Susan Wawrose
What projects are you working on?
I am just wrapping up an article due out this spring titled A More Human Place: Using Core Counseling Skills to Transform Law School Relationships. In this piece, I argue for a shift from the traditional law school pedagogical style to a more relational approach and suggest steps faculty can take to incorporate relational skills into their interactions with students. And, I recently started a new project investigating stressors unique to members of the judiciary and the challenges of trying to address them.
I have also been involved with the production of short podcasts on law student well-being through an initiative sponsored by the ABA's Commission on Lawyer Assistance Programs (CoLAP). Episodes in the Path to Law Student Well-being Podcast Series are available here.
What have you read, listened to, or watched recently that has influenced you or your work?

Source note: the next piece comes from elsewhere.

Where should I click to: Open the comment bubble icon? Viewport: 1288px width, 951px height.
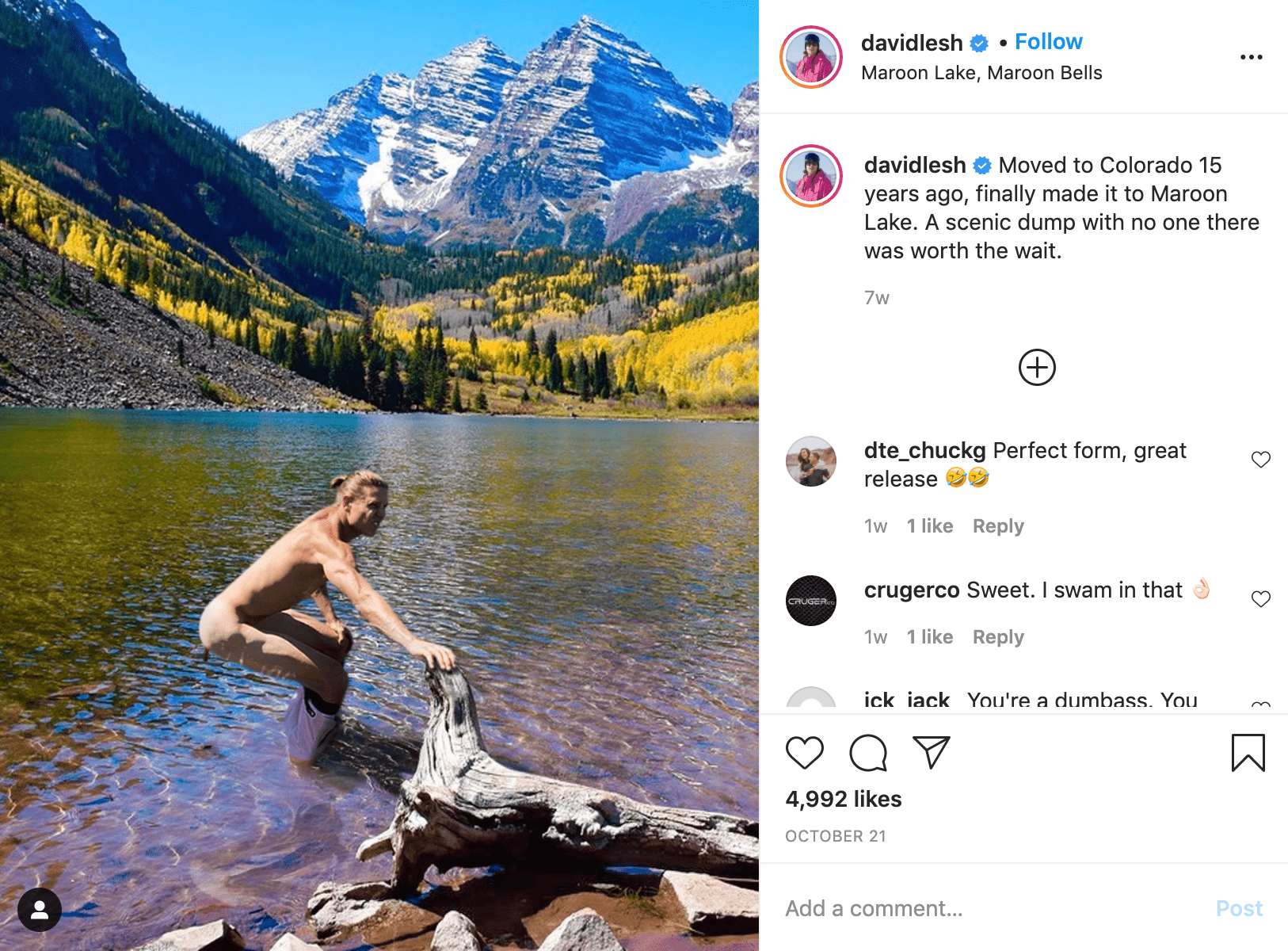pyautogui.click(x=867, y=752)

I love reading writers on writing, and I am halfway through Where the Past Begins: A Writer’s Memoir by Amy Tan. Her description of the creative process is raw and honest. She is blunt about how hard it can be to write and how many idiosyncratic variables need to be in place to just begin. As a writer, I felt a connection with her description of what I would call the middle stage of writing, those moments where you hope you are headed in the right direction, or any direction at all. It is hard to show up on a regular basis to put words on paper and to overcome the "wellspring of doubt and worry" to persevere with no guarantee of success. I also recognized the glorious magic of "flow," and the hope and sense of accomplishment that accompanies it.
As a legal writing teacher, I am reminded (again) that the challenge of the writing process is also part of our students' experience. So, Tan's work takes me back to the question of how to teach the formal elements of legal analysis and writing while also helping students find their own best process, the one that will allow them show up to the blank page and persevere, even when they have their own doubts and worries about the result.